Un conto è scoprire un tradimento che sia anche solo di chat o webcam


----------



## lothar57 (27 Aprile 2015)

Scaredheart ha detto:


> Non lo potranno mai capire perché non ne esiste una spiegazione generica ed universale. Ciò che vale per te, potrebbe non valere per me.



Ciao Scare,non lo vogliamo capire perche'ci fa'comodo.Io in dieci mesi ho avuto tre amanti,per modo dire l'ultima e 'stata botta e addio.E ti dico una cosa......mai pensato,neanche quando dopo il motel sono ripartito a niente di niente.


----------



## Kid (27 Aprile 2015)

farfalla ha detto:


> No assolutamente
> Si parlava di masturbarsi pensando a un'altra, cosa che ovviamente non potrò mai sapere ma che considero una fantasia nè più nè meno di quelle che posso usare  io quando mi masturbo.
> Un conto è scoprire un tradimento che sia anche solo di chat o webcam


Mah Farfy bella... secondo me non cambia una mazza, almeno nella testa di chi lo fa.


----------



## Diletta (27 Aprile 2015)

Darty ha detto:


> Certo che non lo è. Non si tratta di sapere l'intimità o le fantasie del partner. Questo è un altro discorso.
> 
> Ma quando il tuo di partner, pur non finendoci a letto, si invaghisce di un'altra persona, ne è fortemente attratto, si confida, si mette a nudo con le sue intimità, la desidera (ovviamente dicendoglielo, della serie vorrei ma non posso), non ha pensieri altro che per lei, e via discorrendo... non trovi sia tutt'altro discorso?



In questo caso vuol dire che c'è stato appunto un invaghimento per un altro, un'attrazione e quindi una sbandata.
Però, anche qui, come vedi, la spiegazione è nella storia stessa.
il senso da dare è intrinseco a ciò che è successo.
Ci si può invaghire, purtroppo, per un altro che non sia il nostro partner.
Può succedere e, se ci sono i presupposti per ripartire, lo si deve fare.
Le attrazioni, come sono venute, se ne vanno.


----------



## Nocciola (27 Aprile 2015)

Kid ha detto:


> Mah Farfy bella... secondo me non cambia una mazza, almeno nella testa di chi lo fa.

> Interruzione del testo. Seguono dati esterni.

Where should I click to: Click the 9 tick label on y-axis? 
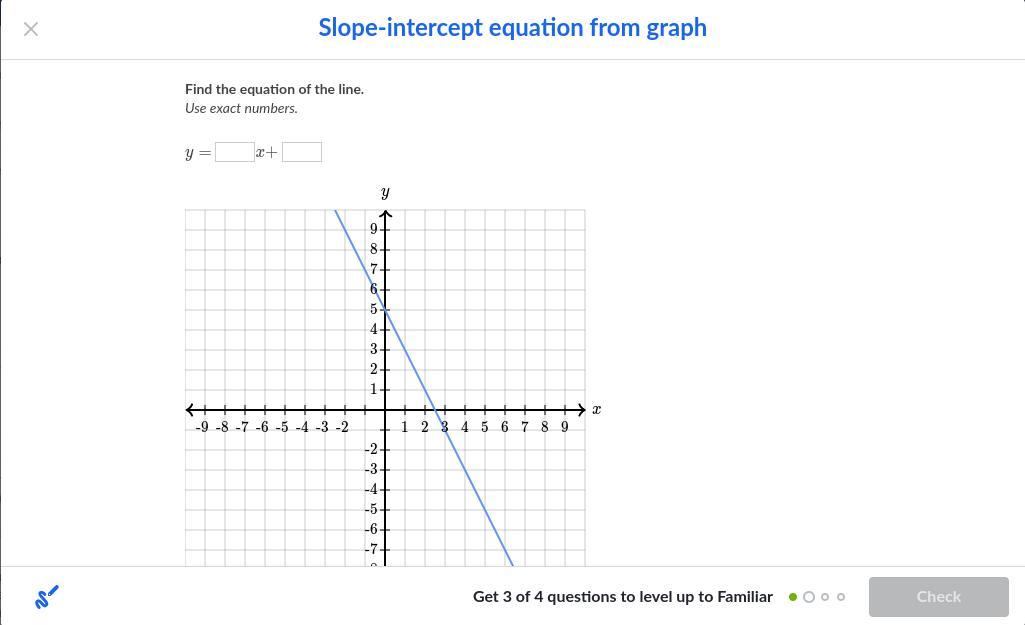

E questo è ancora peggio secondo me, se quella persona sta con me.
Vuol dire che abbiamo un'idea diverso di sesso sessualità e rapporti con le persone


----------



## Diletta (27 Aprile 2015)

farfalla ha detto:


> No assolutamente
> Si parlava di masturbarsi pensando a un'altra, cosa che ovviamente non potrò mai sapere ma che considero una fantasia nè più nè meno di quelle che posso usare  io quando mi masturbo.
> Un conto è scoprire un tradimento che sia anche solo di chat o webcam


Quindi la diversità la fa la controparte, che deve essere reale e deve interagire concretamente...
Sì, c'è diversità.


----------



## Simy (27 Aprile 2015)

Kid ha detto:


> Mah Farfy bella... secondo me non cambia una mazza, almeno nella testa di chi lo fa.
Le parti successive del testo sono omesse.